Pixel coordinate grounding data
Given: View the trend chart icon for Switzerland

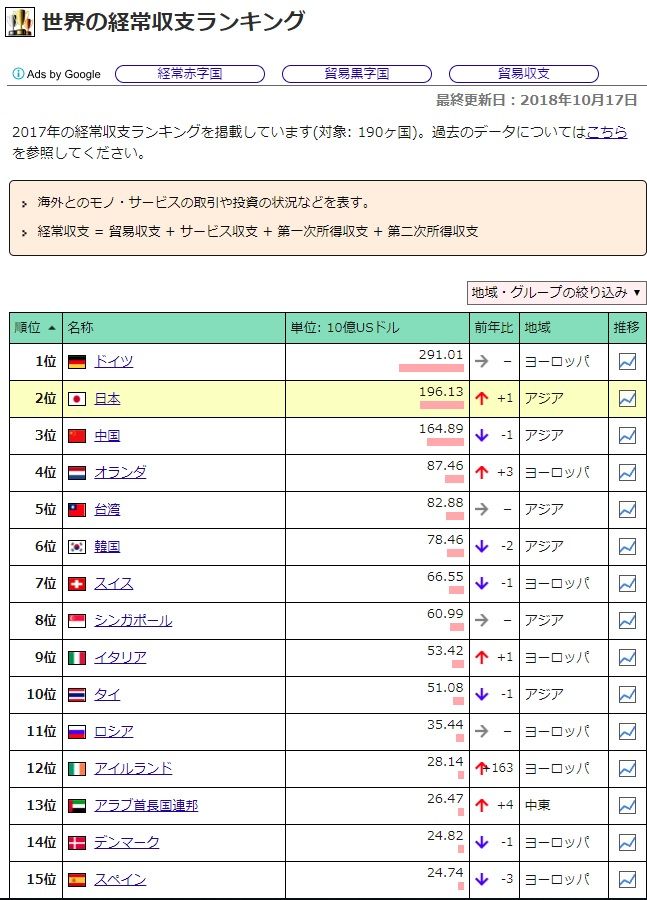Looking at the screenshot, I should pos(627,584).
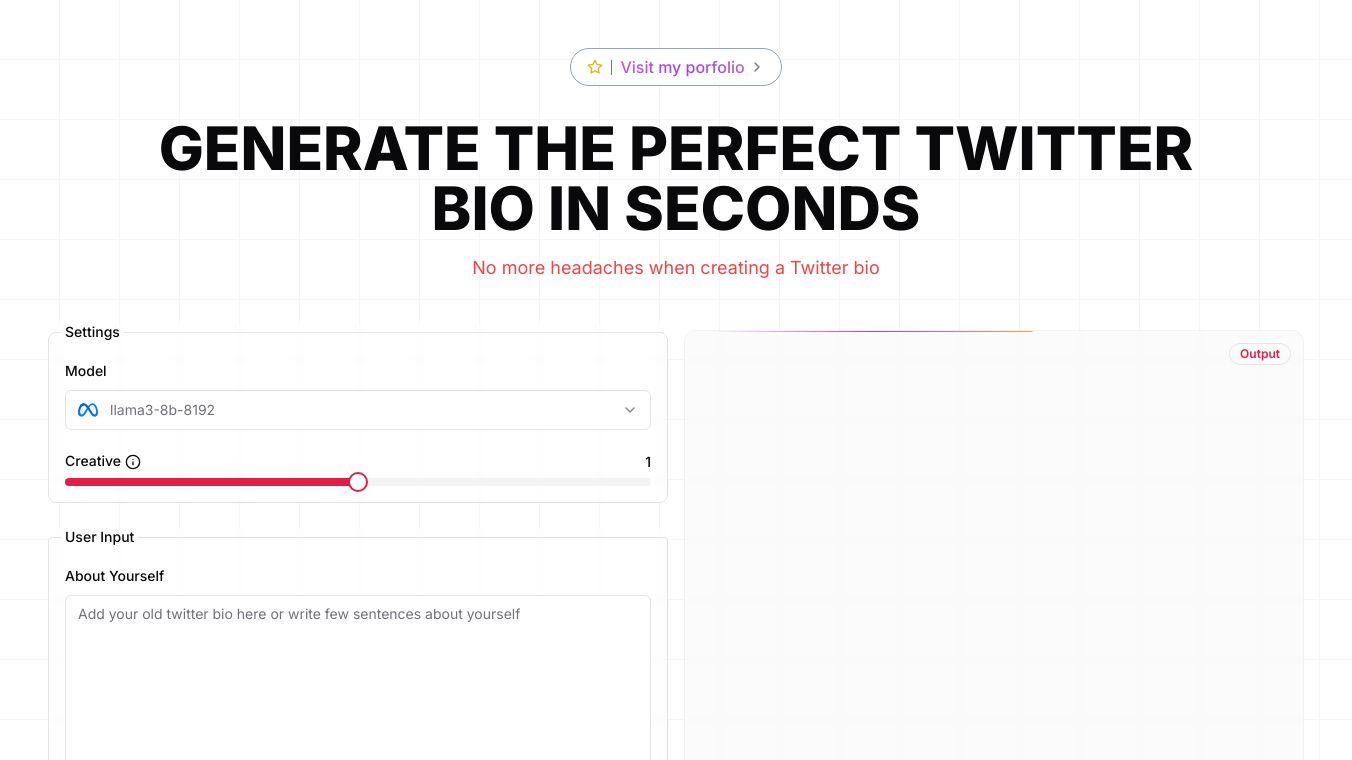Open the Visit my porfolio link
This screenshot has height=760, width=1352.
coord(682,67)
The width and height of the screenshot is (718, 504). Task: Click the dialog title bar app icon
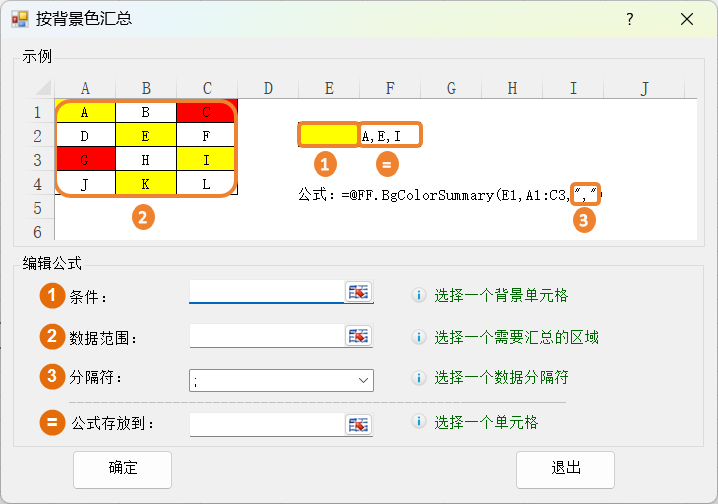point(19,19)
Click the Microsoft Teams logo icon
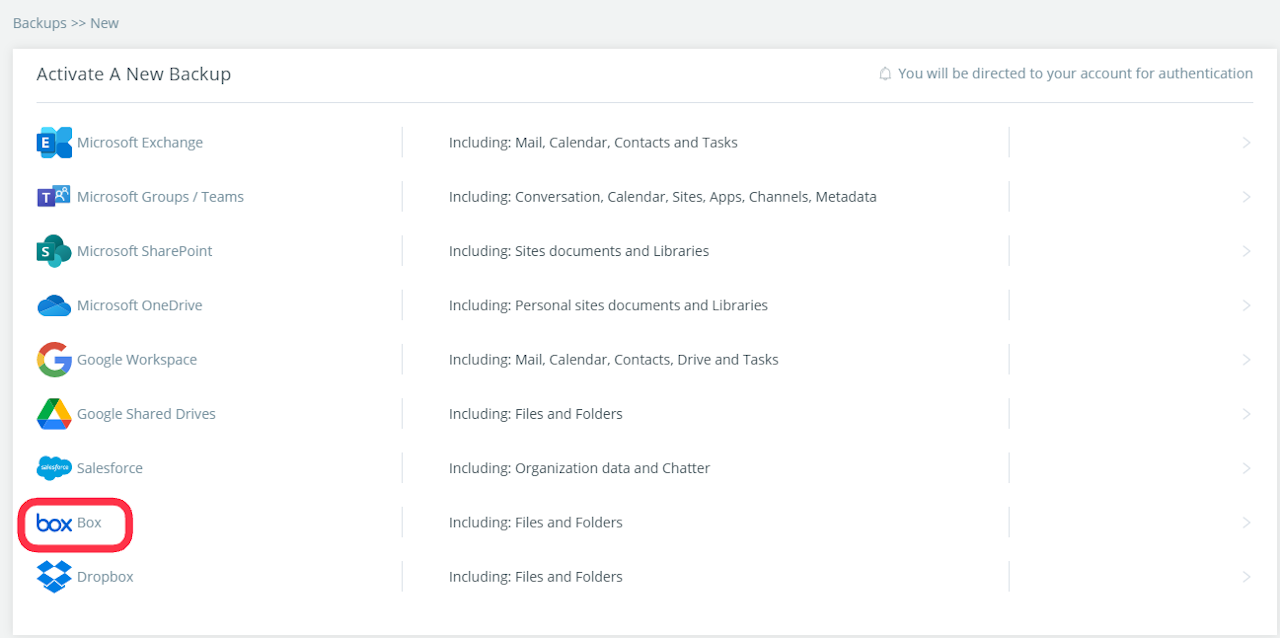Image resolution: width=1280 pixels, height=638 pixels. point(54,197)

*What is required*
Once the pictures are set aside, repeat the data above exactly.

*Response to the task*
Given: View the trend chart icon for Switzerland

Looking at the screenshot, I should pos(627,584).
Open the Visit my porfolio link
This screenshot has height=760, width=1352.
coord(682,67)
The width and height of the screenshot is (718, 504). Task: Click the dialog title bar app icon
point(19,19)
Click the Microsoft Teams logo icon
Image resolution: width=1280 pixels, height=638 pixels. point(54,197)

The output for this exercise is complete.